What would be more troubling than SoftBank making this offer is WeWork’s board actually accepting it.
Currently, they’re weighing up two options: the SoftBank equity deal and a debt package being put together by JPMorgan Chase & Co. Many board members will also be equity holders — representing investors such as VCs — so anything that cuts their stake or valuation wouldn’t be welcome. Debt, on the other hand, transfers risk to bondholders.
Given WeWork’s current financial situation, though, debt investors have been growing increasingly skeptical of the company. Its 2025 U.S. dollar bonds plunged over the past month, with the JPMorgan-led financing package reported to include debt with yields as wide as 15%. Taking the SoftBank package would likely indicate that JPMorgan couldn’t put together an attractive enough deal for its consortium of about 100 investors to stomach.
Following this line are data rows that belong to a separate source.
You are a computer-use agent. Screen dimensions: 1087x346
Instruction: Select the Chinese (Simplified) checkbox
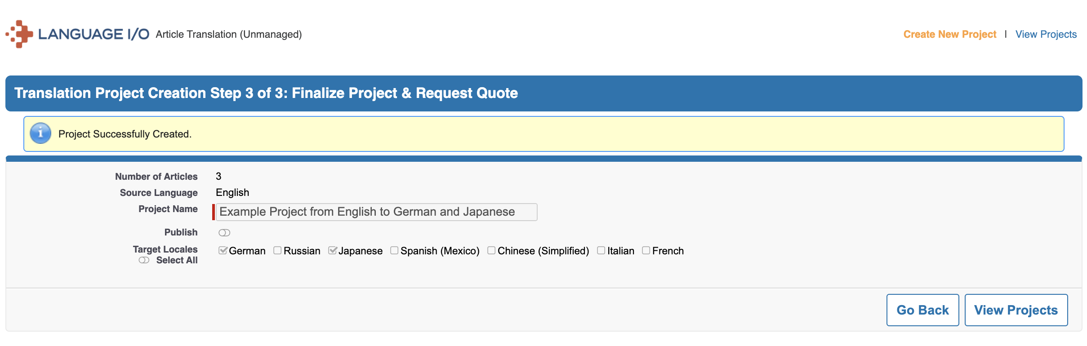pos(491,251)
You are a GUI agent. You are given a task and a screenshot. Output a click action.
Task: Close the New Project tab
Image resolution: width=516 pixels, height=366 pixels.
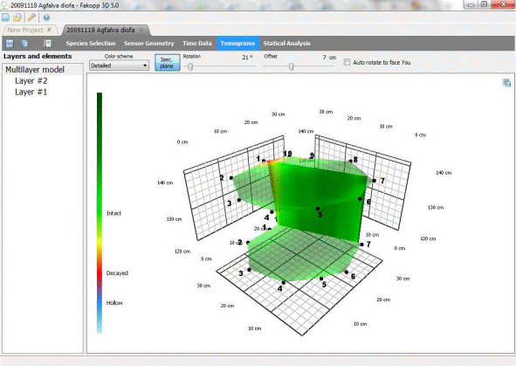pyautogui.click(x=49, y=30)
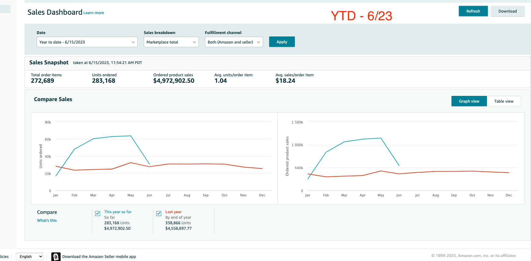Image resolution: width=531 pixels, height=261 pixels.
Task: Select the Graph view tab
Action: point(469,101)
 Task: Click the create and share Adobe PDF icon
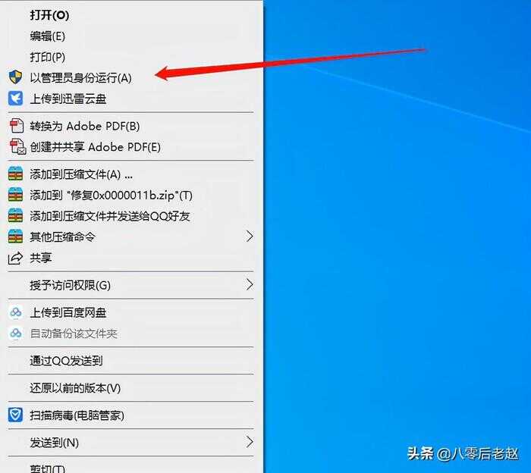(x=17, y=146)
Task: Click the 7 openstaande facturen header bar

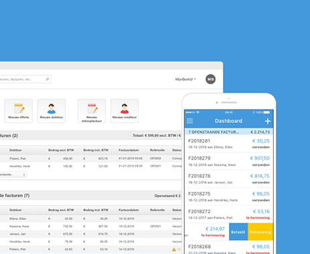Action: point(229,132)
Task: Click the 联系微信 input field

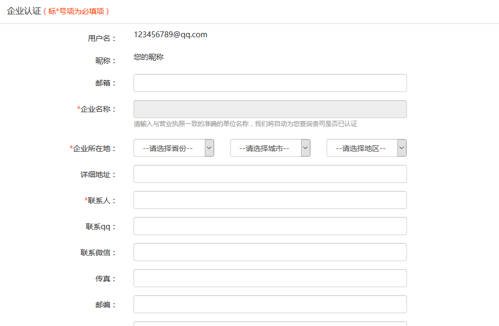Action: point(270,252)
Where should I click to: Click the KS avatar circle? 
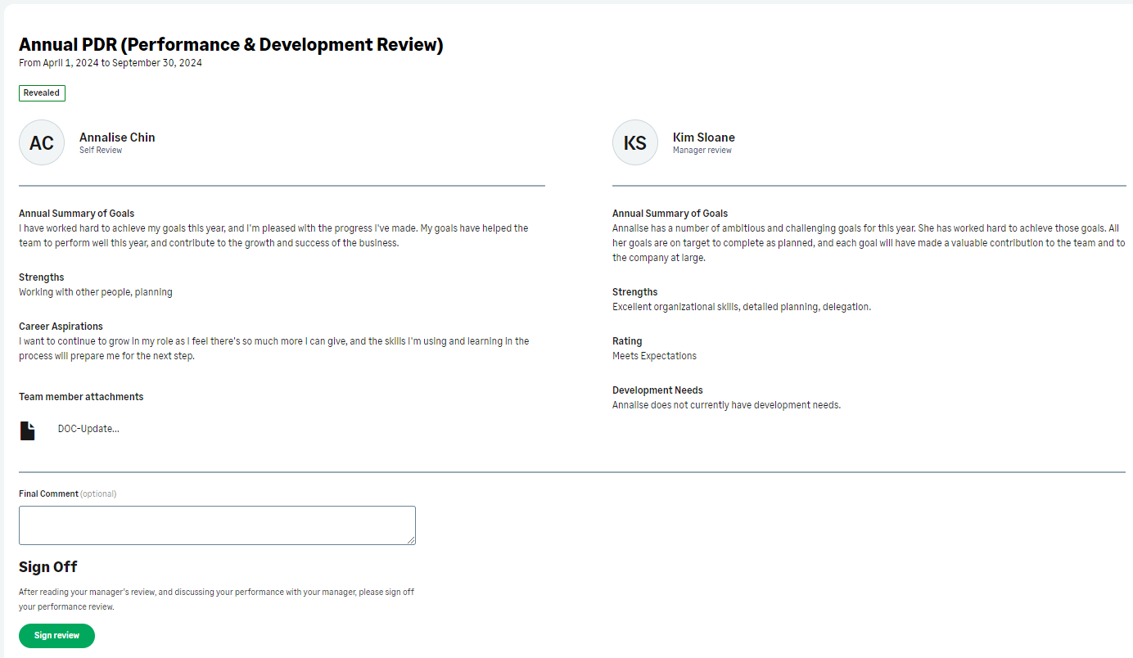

It could be a pyrrhic victory for Son, though. I recently argued that his reputation is more important than his stake in WeWork. The Vision Fund should be able to write down that investment to zero and still churn out attractive returns. But there are signs that the halo surrounding Son and SoftBank is starting to fade.
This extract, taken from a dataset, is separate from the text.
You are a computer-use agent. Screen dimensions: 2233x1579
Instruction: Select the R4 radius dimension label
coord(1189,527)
Japan’s Finance Ministry plans to close a tax-avoidance loophole that SoftBank used to its advantage, Nikkei reported Sunday. The company paid no tax in Japan last year thanks to a series of complex paper transactions that booked losses by shifting assets within the group, according to the newspaper. In other words, a good portion of SoftBank’s returns last year came not from savvy investing but merely from exploiting tax laws.
That sort of thing feeds into an increasing distrust by regulators and the general public for tech companies and their billionaire bosses who dodge taxes, no matter how legally. SoftBank and Son need trust to raise a second $107 billion Vision Fund, get regulatory approval for the merger of its U.S. telco Sprint Corp., and have continued access to the best deals in the startup world. Forcing a haircut of this scale on WeWork at its weakest moment, and at the expense of other stakeholders, won’t help build that kind of confidence.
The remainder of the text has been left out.